__PROBLEM STATEMENT__: Starting with the first line of the records, write out each line exactly until you have included the line containing "Task: Open 'List".

[SUPPLIED INFORMATION Boundary: Start]

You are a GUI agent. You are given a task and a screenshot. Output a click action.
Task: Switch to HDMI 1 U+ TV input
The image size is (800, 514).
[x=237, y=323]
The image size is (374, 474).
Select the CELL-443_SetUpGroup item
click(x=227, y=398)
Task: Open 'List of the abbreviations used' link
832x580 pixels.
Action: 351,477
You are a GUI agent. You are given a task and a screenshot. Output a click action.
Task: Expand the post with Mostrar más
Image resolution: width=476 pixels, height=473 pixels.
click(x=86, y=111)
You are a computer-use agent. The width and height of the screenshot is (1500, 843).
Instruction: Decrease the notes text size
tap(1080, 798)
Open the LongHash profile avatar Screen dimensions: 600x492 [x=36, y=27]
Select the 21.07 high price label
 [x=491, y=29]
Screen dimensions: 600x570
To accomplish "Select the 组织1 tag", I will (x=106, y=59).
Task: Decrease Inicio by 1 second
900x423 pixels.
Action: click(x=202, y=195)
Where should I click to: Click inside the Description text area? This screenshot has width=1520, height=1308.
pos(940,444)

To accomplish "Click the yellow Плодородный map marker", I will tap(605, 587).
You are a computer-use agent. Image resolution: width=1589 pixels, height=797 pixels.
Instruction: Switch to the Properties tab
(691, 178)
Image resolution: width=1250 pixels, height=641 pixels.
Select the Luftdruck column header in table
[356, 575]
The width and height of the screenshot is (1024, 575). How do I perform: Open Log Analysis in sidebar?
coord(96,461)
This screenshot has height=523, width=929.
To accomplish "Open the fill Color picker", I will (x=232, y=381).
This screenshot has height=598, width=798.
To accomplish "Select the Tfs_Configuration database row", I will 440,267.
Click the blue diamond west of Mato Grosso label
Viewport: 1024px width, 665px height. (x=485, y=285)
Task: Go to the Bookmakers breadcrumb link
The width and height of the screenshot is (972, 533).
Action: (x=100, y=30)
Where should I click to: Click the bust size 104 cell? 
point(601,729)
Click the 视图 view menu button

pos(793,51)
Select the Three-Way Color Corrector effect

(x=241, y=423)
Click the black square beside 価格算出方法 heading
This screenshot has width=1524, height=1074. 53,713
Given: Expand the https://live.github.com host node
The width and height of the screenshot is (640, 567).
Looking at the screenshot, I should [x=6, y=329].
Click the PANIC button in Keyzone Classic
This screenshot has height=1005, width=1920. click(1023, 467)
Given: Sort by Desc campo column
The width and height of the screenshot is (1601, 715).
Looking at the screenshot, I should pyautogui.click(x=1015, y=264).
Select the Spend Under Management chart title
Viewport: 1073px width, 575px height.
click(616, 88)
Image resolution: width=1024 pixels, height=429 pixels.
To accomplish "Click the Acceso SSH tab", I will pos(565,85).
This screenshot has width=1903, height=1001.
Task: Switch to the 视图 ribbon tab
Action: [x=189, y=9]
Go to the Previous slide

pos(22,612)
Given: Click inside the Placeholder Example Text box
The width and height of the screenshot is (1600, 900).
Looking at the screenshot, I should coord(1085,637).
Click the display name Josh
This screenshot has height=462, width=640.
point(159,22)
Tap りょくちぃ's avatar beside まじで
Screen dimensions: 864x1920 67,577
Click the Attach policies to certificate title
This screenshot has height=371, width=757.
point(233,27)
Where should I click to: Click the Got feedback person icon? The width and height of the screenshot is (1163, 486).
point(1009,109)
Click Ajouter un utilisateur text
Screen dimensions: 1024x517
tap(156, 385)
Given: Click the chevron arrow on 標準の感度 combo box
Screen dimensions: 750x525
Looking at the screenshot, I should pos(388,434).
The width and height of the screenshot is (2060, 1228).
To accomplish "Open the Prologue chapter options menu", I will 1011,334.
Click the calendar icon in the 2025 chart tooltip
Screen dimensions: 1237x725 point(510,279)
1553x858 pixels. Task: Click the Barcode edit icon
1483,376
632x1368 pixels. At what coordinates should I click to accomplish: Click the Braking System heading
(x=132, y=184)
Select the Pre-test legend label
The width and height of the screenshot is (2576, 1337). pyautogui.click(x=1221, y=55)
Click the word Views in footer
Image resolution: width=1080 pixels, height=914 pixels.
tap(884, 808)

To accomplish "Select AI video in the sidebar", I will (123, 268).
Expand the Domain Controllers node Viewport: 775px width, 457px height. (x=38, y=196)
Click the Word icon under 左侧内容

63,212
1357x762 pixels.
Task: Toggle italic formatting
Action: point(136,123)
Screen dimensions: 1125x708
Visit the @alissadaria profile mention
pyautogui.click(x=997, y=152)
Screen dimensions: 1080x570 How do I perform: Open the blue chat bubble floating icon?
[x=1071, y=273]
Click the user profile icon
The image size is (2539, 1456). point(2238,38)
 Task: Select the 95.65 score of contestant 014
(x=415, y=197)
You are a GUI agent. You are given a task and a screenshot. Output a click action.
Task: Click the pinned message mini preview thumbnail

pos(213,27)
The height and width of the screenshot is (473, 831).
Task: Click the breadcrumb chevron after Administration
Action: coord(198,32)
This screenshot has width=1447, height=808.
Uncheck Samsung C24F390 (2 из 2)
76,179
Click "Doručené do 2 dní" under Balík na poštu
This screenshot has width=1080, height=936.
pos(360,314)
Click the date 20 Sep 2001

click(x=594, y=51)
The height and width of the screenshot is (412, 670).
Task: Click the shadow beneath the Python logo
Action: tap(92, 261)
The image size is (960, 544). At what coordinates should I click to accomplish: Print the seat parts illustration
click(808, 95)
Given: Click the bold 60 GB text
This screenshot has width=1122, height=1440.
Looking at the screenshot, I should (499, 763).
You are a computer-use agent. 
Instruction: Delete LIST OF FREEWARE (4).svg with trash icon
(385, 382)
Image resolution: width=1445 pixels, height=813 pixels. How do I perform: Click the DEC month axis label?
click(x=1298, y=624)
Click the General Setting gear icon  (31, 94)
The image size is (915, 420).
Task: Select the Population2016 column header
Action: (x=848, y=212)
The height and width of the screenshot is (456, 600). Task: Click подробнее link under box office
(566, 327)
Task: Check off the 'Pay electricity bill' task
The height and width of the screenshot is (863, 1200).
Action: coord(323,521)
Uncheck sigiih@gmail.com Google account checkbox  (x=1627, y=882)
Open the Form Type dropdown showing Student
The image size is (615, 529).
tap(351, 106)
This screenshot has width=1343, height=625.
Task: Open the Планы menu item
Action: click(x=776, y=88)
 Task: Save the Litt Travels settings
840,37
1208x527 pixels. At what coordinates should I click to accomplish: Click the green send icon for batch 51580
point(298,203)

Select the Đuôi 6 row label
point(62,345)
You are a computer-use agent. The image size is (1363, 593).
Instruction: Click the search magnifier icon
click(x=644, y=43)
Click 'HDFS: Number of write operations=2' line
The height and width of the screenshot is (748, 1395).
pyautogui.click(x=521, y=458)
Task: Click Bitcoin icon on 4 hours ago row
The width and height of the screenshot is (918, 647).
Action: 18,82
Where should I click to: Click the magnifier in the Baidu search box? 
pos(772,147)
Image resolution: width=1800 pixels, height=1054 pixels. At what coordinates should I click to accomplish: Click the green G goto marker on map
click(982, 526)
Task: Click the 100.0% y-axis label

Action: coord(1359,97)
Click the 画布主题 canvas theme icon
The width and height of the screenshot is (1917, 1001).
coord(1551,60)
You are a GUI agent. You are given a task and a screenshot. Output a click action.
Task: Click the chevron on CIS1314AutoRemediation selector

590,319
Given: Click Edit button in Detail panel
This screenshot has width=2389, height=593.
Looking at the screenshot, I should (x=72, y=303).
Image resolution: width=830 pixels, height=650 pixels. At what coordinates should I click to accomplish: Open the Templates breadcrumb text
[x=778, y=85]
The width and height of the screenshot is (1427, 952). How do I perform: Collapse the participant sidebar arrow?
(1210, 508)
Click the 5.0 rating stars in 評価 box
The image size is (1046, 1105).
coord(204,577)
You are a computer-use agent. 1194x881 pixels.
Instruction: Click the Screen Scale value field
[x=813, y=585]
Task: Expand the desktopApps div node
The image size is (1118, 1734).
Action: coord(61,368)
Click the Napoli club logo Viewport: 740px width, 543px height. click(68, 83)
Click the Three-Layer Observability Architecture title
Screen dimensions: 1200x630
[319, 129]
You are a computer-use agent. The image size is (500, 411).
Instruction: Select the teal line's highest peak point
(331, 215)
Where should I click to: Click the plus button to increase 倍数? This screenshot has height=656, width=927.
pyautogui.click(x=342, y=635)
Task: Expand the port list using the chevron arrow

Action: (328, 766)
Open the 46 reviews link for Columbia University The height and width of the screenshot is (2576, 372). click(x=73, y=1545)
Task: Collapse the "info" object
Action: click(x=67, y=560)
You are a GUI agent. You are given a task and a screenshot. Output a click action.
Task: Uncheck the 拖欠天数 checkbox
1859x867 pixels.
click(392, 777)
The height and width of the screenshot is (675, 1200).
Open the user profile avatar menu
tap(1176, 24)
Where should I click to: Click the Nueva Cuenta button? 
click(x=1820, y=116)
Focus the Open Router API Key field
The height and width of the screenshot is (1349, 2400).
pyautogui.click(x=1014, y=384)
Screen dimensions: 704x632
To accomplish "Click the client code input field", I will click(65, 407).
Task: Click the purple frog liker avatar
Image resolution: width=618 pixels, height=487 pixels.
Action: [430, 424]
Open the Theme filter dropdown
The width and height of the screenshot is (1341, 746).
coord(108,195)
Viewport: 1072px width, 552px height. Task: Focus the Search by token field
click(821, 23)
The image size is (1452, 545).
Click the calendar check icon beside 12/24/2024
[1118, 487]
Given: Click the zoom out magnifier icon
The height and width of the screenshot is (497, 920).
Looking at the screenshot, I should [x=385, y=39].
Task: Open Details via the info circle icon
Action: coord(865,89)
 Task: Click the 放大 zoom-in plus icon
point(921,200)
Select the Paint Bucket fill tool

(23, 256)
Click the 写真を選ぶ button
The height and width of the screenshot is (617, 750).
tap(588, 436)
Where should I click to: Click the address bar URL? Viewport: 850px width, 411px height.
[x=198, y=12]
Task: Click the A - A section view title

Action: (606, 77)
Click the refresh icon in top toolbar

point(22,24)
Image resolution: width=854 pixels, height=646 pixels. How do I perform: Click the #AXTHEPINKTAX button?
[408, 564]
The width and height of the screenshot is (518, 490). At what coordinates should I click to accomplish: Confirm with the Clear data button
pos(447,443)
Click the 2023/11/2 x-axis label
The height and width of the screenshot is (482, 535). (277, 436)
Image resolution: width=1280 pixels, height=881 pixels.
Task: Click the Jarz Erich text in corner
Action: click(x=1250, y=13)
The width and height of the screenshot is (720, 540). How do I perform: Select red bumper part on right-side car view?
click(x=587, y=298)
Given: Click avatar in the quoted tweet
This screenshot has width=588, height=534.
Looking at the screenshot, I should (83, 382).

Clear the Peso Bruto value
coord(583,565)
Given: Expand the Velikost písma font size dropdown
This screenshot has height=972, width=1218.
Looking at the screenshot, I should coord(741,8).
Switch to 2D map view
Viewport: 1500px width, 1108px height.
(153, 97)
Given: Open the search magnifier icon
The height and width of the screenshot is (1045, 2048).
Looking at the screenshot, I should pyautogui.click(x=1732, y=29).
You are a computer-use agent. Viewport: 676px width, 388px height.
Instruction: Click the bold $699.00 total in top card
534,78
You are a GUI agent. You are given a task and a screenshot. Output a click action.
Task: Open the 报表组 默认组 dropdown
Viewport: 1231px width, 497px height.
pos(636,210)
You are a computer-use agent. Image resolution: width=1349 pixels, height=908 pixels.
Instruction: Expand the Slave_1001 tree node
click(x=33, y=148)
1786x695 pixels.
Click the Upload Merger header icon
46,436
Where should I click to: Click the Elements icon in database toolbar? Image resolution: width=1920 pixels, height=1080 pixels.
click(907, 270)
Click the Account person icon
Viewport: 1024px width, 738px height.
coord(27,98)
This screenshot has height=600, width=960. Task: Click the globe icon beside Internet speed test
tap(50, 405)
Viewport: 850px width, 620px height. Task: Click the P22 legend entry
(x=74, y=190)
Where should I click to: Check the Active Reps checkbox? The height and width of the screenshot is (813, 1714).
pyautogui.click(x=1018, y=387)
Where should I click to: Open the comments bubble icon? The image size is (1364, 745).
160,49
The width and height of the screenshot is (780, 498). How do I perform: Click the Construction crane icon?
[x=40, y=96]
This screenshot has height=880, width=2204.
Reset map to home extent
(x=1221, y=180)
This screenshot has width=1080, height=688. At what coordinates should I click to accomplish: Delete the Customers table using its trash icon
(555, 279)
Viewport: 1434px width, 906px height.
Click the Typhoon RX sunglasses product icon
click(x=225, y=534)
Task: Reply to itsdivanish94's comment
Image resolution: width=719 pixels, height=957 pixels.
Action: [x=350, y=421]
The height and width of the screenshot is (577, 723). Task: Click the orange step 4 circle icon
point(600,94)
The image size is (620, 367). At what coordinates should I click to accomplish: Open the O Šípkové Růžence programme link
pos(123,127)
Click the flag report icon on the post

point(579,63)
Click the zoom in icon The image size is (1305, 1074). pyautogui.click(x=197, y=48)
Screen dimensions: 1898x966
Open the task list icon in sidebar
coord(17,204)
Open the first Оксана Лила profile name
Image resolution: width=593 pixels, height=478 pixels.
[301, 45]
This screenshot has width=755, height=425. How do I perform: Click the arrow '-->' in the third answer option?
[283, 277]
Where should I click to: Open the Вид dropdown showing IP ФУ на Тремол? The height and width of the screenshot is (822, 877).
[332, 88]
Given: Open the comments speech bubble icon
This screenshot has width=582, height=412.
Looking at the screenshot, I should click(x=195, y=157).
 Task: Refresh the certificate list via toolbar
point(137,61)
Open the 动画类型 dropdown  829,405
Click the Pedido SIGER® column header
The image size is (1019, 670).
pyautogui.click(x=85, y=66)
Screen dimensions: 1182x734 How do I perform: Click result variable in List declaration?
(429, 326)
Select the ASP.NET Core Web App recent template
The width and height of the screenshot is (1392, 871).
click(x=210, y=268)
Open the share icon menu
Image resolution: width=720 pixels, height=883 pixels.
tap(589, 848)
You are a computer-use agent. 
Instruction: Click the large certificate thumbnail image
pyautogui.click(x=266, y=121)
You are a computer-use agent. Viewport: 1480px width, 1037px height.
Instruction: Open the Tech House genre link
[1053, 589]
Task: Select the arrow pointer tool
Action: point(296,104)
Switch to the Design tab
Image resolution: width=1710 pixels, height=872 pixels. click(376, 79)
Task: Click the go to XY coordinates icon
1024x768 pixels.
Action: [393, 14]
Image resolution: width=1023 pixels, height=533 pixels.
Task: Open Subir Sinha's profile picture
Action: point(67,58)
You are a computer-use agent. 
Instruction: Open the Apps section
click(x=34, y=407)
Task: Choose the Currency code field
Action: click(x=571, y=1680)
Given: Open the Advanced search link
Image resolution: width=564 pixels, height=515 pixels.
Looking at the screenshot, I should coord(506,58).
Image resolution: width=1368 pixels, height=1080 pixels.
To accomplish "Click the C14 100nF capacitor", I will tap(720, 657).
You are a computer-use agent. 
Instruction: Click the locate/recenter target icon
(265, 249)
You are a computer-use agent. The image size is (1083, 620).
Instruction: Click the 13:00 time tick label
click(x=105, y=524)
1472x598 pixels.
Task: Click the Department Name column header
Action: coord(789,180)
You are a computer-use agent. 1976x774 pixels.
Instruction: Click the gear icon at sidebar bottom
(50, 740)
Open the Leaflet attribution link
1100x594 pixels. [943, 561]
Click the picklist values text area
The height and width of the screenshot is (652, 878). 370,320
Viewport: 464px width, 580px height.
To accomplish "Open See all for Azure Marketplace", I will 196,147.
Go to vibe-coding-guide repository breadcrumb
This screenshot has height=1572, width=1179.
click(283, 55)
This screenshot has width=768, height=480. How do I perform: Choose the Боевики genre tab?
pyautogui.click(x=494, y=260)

[SUPPLIED INFORMATION Boundary: End]

__ANSWER TO THE PROBLEM__:
You are a GUI agent. You are given a task and a screenshot. Output a click action.
Task: Switch to HDMI 1 U+ TV input
The image size is (800, 514).
[x=237, y=323]
The image size is (374, 474).
Select the CELL-443_SetUpGroup item
click(x=227, y=398)
Task: Open 'List of the abbreviations used' link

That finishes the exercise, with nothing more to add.